Update (26 February 2020): Samsung has reached out to SamMobile to clarify that the data breach wasn’t related to the Find My Mobile notification. Instead, the data breach was an isolated incident which occurred on the UK Samsung website. According to the report, only 150 customers were affected in the data leak.

Last week, tech news was rife with news of a number of Samsung users getting a strange unexplained prompt from their Find My Mobile app. If you’re still 1dering why you got it, it appears that the issue may be a lot bigger than Samsung initially admitted to.

Here’s a little recap of what exactly happened. Samsung devices across the world started receiving a strange notification from their Find my Phone app. The notification simply said 1,1. There was no explanation nor reason behind the notification.

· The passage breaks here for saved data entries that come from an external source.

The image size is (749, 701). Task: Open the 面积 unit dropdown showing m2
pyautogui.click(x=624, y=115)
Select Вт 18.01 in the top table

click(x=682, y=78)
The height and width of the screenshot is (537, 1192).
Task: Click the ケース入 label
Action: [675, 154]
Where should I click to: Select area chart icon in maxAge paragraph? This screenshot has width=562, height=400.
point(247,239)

Reports also surfaced that Samsung’s non-Galaxy devices such as the Galaxy XCover. What’s even more alarming is that users who have already deactivated the “Find My Mobile” application were still receiving the notification. Deactivated applications are applications which have essentially been turned off as they cannot be uninstalled without altering the phone’s software. This and the fact that the notification appeared on devices spanning the whole range of Android enabled Galaxy devices including the new Galaxy Z Flip as reported by renown tech journalist, Michael Fisher; makes things very worrying.

See more

Huh. Girlfriend and I just had exactly the same Samsung push notification: her Note 10+ and my Galaxy Z Flip each alerted with a Find My Mobile notification. When tapped, it disappeared. Different Samsung accounts on each phone.

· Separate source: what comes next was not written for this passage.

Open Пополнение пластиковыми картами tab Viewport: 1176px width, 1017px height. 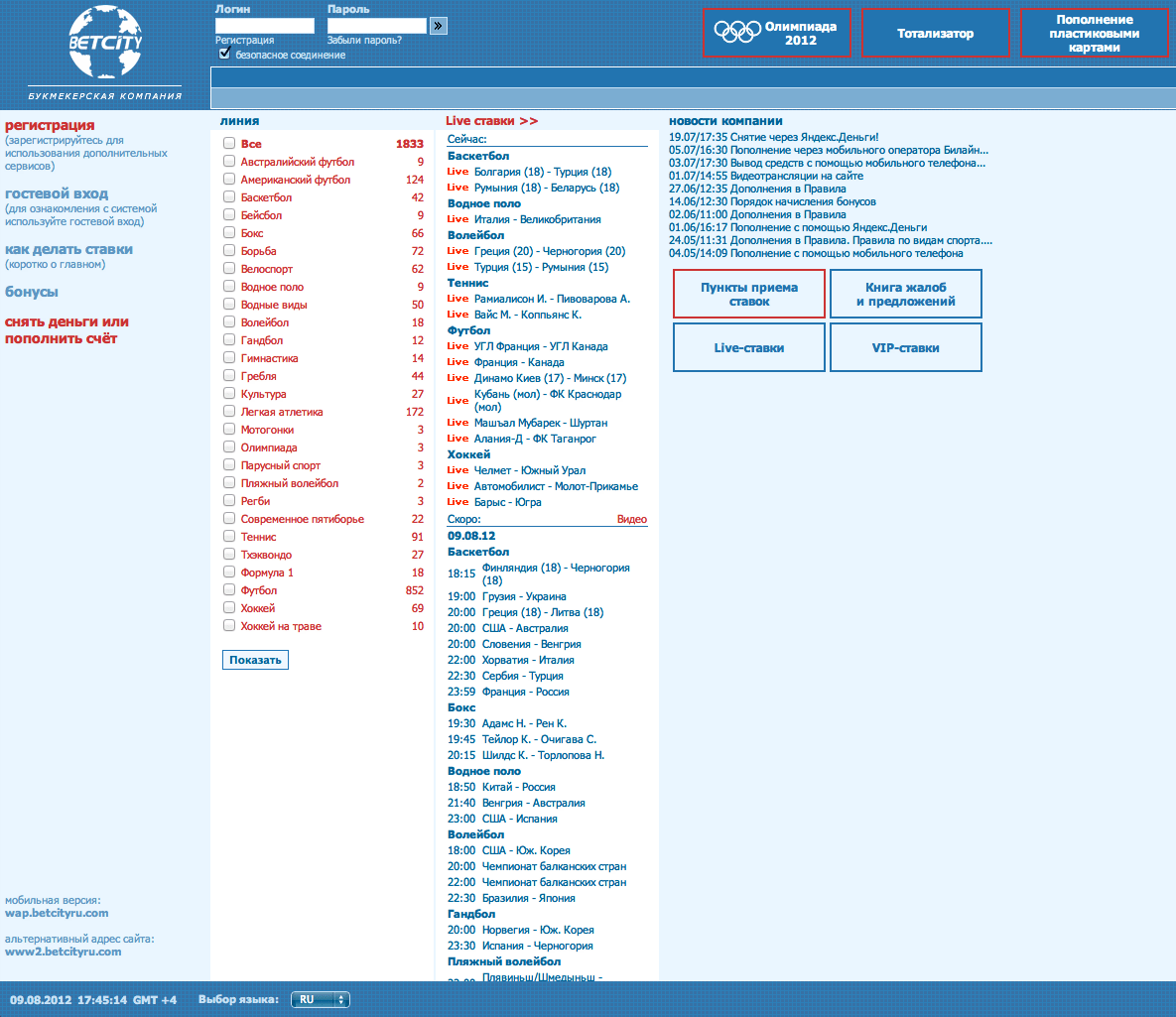[1094, 33]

Theories? pic.twitter.com/0NgVCWAjBe

— Michael Fisher (@Captain2Phones) February 20, 2020

Having received the notification, some users promptly decided to reset their passwords. However, when they tried to access their Samsung account pages, they were either greeted by information that wasn’t theirs or a blank screen. Keep in mind, a Samsung account is tied to every Galaxy device. In fact, on Android enabled devices, setting up a Samsung account is also part of the phone’s setup. The account is also tied to the SamsungPay service. Samsung’s payment gateway stores credit card and debit card information to use when paying at merchants.

See more

Recently, a notification about “Find My Mobile 1” occurred on a limited number of Galaxy devices. This was sent unintentionally during an internal test and there is no effect on your device. We apologize for any inconvenience this may have caused our customers. ^LF

— Samsung Help UK (@SamsungHelpUK) February 20, 2020

Samsung initially owned up to the issue saying that the it was an internal test and that the notification was sent out unintentionally during an internal test. However, the company recently owned up to a data breach. In a statement to UK based news portal, The Register, Samsung’s spokesperson said,

“A technical error resulted in a small number of users being able to access the details of another user. As soon as we became of aware of the incident, we removed the ability to log in to the store on our website until the issue was fixed. We will be contacting those affected by the issue with further details.”

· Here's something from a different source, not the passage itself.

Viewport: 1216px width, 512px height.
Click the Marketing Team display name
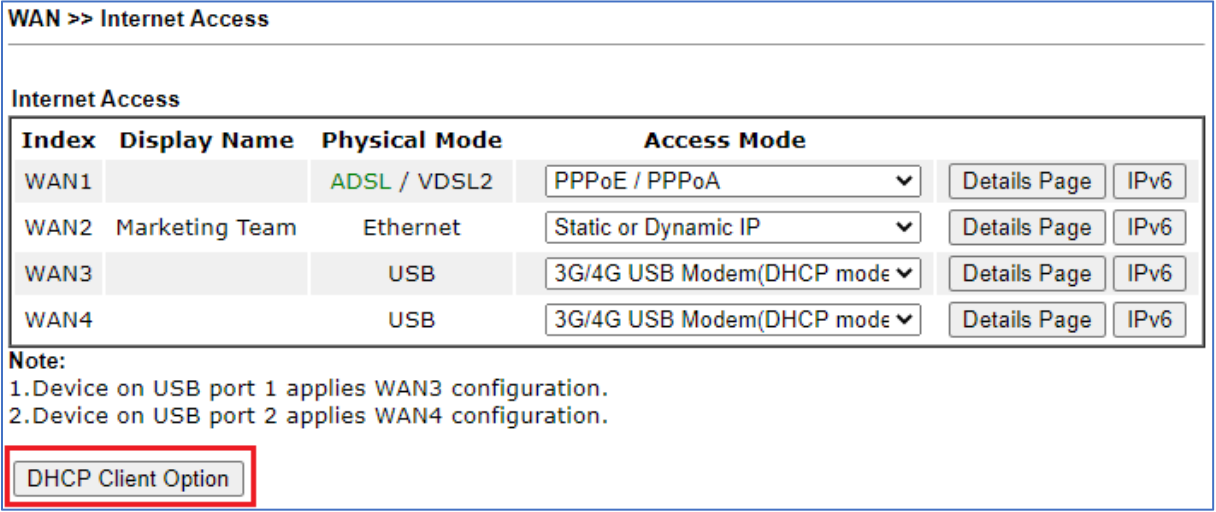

While the company has yet to reveal what “a small number” means. We can expect that the number is large enough. In my own experience, 4 out of 5 friends using Samsung devices received the notification. So, it would be safe to assume that the issue is relatively widespread.

Of greater concern is how the app was able to send out a notification. This indicates that the app was still running in the background and points to the app having more functionality than it should. It also raises the question on what functionality Android allows disabled built-in apps.